[OPE-L:6497] Re: continuous and discrete

Alan Freeman (a.freeman@greenwich.ac.uk)
Fri, 24 Apr 1998 04:02:05 +0200

Allin Cottrell wrote:
> This is a bit off-topic, but given the degree of interest in
> matters of temporality on the list, maybe not too far off...
> I'd like to come up with a nice analogical explanation of the
> difference between discrete and continous time in economic
> modeling, for pedagogical purposes.

I hope it isn't considered too far off-topic as I think the relation
between continuous and discrete time is very important and very difficult,
and people don't seem to think about it enough; perhaps because they regard
the issues as inconsequential, but more likely because they regard them as
solved. Once they start discussing it properly, it becomes clear that the
things they regarded as trivial, are not trivial at all, the things they
regard as solved, are not solved at all, and all sorts of difficulties
arise for the unwary.

Few people, to my knowledge, experiment with continuous time models at all.
In this respect I think the work that Duncan did in the 1980s, and which is
now being developed by a number of his former students, deserves a lot more

Incidentally, I don't see this question as divisive in relation to the
temporal/static distinction, and indeed I don't see it as the same
question. My difference with the static method is not that it fails to
understand time as continuous, but that it represents each instant in time
as the consequence of a stable equilibrium. The distinction betwen temporal
and static methods appears in both discrete, and continuous time,
representations of reality.

Nevertheless I think that anyone who makes a serious attempt to move to
continuous time, becomes obliged to confront more directly the logical
problems involving time that can be brushed aside in discrete models, but
must be faced squarely in continuous models: not least, the relation
between stocks and flows.

I think the modern view is that the theorisation of time, particularly the
relation between discrete and continuous time, hasn't been solved. It has
given rise to endless paradoxes, not least Zeno's. At the turn of the
century it was thought that this paradox had been answered but when
attempts were made to programme computers to think about time, the
practical people found that Zeno's paradox is alive and kicking. All sorts
of issues are involved, not least the following: what is an event?

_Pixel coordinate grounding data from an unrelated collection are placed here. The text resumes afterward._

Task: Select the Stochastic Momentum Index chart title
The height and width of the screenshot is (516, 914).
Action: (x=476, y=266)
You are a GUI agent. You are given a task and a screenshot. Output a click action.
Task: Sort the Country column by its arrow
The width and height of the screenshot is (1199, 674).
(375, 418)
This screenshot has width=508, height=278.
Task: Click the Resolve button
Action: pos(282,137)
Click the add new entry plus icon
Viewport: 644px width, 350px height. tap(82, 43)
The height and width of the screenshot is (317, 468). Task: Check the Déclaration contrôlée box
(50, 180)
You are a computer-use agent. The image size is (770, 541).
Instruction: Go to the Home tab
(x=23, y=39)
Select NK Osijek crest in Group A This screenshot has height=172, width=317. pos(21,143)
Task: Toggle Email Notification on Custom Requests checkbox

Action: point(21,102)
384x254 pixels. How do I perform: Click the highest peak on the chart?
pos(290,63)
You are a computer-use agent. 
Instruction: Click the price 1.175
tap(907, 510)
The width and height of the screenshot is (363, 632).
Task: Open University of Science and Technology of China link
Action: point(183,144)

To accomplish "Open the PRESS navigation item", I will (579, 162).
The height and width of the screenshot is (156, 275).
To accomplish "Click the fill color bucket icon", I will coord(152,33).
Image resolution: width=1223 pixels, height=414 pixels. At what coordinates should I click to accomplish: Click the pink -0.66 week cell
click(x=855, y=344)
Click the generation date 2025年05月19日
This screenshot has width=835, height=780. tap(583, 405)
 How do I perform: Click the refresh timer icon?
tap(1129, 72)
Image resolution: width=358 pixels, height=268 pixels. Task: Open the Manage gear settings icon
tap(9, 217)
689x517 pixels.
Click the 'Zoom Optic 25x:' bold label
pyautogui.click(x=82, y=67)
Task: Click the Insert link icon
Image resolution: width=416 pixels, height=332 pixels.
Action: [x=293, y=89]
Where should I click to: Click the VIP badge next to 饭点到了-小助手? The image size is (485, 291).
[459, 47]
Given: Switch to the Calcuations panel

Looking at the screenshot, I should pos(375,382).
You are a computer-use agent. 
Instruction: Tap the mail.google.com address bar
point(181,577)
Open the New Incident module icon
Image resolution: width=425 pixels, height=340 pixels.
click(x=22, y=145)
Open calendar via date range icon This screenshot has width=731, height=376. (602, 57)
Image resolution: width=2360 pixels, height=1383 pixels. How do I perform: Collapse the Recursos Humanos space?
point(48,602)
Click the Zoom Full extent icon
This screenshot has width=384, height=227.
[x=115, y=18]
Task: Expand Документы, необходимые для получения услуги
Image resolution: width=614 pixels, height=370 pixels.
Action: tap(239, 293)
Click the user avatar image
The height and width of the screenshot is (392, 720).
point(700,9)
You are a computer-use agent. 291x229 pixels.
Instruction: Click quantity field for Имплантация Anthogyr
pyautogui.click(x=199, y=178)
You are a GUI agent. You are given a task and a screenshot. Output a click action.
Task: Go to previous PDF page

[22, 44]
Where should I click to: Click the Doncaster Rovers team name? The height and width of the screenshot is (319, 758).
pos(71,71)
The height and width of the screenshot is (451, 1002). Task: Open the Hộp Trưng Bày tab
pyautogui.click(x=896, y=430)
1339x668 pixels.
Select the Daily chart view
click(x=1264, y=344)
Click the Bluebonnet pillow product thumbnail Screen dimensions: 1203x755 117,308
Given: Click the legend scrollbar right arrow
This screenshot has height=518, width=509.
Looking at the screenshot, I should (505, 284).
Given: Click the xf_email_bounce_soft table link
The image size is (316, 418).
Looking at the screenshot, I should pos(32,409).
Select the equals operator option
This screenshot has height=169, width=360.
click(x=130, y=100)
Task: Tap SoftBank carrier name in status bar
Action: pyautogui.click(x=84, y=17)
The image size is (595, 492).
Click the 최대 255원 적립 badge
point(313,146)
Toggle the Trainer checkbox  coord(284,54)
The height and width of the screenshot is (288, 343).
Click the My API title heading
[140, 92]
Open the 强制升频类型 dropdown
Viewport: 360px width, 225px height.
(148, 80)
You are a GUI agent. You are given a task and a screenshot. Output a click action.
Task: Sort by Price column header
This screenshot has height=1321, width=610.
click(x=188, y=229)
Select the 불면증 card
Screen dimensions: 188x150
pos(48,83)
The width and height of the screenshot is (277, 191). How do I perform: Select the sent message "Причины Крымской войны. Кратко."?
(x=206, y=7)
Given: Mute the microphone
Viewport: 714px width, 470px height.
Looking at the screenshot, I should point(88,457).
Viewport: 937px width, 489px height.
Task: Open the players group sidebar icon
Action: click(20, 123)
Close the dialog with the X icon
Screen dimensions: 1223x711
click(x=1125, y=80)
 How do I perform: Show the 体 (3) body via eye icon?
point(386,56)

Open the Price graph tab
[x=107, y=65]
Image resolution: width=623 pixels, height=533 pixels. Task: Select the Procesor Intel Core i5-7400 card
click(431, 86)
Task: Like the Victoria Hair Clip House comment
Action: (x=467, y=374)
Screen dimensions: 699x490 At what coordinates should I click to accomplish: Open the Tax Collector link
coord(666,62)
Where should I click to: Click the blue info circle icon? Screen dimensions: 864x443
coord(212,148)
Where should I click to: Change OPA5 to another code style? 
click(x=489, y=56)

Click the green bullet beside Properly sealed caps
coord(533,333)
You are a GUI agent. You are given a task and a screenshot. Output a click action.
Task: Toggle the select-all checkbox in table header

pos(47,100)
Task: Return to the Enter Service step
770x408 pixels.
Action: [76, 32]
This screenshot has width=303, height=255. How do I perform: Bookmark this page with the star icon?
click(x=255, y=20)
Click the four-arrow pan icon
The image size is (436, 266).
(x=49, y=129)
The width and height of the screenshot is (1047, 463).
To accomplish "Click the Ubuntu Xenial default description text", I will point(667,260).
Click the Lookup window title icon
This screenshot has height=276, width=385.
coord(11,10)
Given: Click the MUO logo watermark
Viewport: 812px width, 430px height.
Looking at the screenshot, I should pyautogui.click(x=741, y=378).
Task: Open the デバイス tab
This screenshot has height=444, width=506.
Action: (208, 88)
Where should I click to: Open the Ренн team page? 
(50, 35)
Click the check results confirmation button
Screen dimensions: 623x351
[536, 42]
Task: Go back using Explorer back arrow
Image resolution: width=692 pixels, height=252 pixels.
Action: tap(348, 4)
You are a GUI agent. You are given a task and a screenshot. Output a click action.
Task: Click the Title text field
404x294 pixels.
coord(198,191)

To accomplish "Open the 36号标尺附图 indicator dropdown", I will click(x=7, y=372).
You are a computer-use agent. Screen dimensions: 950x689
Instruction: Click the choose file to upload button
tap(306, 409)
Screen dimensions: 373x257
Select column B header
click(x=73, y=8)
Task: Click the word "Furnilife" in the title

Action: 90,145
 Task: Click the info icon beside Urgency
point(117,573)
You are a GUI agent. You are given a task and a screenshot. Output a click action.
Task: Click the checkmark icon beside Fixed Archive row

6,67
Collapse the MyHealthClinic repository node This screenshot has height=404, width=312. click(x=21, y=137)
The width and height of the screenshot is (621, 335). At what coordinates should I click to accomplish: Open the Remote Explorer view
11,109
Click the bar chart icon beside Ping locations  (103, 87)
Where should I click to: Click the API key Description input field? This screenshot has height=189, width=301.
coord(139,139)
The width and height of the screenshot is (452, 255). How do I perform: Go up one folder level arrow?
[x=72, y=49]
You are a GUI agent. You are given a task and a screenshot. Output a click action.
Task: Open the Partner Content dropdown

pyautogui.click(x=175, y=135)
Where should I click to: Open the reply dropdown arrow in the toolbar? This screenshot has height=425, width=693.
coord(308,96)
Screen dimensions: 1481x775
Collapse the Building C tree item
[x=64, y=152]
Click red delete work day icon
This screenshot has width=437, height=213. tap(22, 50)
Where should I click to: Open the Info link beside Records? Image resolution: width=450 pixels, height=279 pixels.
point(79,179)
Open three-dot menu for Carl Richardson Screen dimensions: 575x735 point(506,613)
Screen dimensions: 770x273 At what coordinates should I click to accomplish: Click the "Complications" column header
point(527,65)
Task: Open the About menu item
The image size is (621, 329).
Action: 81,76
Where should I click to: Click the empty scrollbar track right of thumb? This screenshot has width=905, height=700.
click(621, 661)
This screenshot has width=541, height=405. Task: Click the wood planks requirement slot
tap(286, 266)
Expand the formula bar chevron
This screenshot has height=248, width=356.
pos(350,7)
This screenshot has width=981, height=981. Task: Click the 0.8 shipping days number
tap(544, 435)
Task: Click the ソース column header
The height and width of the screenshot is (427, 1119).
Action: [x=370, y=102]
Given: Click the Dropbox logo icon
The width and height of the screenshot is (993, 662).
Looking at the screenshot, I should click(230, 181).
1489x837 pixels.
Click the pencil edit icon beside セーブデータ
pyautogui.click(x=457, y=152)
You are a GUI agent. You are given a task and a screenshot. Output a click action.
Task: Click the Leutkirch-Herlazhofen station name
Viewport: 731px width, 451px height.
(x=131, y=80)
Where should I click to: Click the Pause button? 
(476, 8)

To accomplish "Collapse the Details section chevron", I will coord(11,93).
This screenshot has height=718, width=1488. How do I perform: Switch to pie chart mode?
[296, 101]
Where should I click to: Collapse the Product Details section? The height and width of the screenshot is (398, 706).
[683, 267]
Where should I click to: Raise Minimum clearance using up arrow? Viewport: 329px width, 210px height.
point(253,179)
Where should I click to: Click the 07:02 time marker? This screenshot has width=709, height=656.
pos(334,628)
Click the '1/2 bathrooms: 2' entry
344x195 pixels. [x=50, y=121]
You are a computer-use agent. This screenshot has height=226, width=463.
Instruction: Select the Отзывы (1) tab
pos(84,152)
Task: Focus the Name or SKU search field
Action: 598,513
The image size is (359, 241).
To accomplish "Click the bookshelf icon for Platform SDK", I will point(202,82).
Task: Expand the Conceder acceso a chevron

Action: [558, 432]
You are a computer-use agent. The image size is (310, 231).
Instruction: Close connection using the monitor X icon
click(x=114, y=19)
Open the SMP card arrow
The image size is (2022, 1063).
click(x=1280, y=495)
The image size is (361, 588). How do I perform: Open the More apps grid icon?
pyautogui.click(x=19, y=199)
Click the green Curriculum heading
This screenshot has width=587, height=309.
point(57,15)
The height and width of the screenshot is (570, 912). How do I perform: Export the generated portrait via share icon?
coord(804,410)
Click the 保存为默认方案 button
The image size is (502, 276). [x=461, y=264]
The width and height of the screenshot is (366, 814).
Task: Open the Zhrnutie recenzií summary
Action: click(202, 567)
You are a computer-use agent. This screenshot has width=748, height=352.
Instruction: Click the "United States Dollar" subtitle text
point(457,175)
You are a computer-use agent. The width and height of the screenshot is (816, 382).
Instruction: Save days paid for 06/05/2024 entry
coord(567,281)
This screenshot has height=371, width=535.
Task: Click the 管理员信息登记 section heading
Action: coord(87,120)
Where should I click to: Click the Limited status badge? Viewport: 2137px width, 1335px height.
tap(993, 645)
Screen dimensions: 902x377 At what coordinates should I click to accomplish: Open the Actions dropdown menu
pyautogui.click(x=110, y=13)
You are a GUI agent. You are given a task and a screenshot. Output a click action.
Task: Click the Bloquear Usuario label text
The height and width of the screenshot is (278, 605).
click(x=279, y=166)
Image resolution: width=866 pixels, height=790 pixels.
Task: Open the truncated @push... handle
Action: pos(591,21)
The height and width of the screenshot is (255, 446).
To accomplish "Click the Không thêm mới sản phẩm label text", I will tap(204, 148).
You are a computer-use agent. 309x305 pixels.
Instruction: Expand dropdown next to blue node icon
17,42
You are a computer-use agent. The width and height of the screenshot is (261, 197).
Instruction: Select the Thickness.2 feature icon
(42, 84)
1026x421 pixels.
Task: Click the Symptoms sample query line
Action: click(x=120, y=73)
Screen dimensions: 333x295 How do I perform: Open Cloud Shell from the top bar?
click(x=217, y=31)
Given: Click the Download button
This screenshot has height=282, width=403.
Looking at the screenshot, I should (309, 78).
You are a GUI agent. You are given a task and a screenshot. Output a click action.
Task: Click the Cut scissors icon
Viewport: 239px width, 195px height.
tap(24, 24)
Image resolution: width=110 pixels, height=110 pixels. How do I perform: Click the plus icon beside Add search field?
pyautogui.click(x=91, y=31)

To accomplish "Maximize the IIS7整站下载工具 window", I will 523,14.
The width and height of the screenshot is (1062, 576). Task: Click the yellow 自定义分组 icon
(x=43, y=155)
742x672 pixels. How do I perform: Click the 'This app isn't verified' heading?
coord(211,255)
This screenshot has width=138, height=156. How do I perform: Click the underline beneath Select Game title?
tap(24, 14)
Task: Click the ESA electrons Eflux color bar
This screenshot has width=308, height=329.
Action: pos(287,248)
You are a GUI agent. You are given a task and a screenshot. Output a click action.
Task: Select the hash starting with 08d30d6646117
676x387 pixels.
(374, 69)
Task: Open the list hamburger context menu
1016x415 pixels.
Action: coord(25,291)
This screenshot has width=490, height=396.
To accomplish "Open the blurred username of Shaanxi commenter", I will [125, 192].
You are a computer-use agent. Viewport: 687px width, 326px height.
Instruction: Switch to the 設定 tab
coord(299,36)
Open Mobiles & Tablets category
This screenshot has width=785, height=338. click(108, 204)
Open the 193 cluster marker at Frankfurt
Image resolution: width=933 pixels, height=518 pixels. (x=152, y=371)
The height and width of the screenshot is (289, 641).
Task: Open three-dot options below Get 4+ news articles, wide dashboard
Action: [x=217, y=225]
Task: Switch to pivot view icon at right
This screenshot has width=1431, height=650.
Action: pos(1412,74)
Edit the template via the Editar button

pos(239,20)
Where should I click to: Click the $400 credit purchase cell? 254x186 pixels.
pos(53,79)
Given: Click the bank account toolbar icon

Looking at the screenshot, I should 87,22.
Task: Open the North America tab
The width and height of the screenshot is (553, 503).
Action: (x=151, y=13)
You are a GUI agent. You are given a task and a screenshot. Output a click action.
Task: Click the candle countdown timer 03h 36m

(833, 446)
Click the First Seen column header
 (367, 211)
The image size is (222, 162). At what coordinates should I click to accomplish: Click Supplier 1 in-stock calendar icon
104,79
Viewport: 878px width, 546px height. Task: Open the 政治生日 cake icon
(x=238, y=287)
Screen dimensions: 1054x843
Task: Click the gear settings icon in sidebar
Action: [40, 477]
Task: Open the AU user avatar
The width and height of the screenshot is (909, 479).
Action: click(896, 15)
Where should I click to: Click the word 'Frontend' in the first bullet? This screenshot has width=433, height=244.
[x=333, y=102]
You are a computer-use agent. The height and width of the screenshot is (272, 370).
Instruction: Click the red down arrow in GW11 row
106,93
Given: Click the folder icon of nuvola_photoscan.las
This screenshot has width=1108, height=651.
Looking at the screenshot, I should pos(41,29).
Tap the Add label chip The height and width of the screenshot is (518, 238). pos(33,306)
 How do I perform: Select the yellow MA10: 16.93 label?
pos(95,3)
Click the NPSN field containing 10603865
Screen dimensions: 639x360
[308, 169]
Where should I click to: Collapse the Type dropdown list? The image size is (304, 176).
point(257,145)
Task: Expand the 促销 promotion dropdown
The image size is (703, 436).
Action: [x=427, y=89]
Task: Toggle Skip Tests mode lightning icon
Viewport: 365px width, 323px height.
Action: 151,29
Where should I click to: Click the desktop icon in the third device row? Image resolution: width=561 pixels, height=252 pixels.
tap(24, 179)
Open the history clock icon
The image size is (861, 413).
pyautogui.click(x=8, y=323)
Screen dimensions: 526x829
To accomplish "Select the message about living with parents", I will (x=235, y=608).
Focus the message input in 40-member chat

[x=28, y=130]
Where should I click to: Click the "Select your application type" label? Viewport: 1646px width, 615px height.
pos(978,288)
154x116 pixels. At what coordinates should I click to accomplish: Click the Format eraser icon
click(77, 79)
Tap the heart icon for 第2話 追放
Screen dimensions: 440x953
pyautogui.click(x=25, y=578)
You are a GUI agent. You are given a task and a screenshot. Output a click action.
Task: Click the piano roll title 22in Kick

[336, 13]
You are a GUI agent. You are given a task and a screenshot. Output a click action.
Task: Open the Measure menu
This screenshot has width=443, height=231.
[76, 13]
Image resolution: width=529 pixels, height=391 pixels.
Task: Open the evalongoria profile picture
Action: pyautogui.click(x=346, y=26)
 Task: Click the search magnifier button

In the literature, the example that is usually given is turning off a
light. Clearly, in some sense this is an event. Before it, the light is on,
and after it, the light is off. But if you wanted to take a picture of it,
when should you click the shutter? Since even a still photograph takes a
certain definite time to take, you can never hope to capture the 'turning
off' event; you can only photograph before, and after. The 'event' seems
not to be a state of affairs at all but a gap defined as the distinction
between two states.

Thus no matter how fast you run the camera, you will always find that one
frame the light is on, and on the next frame the light is off. You cannot
have a photograph of the light 'being switched off'.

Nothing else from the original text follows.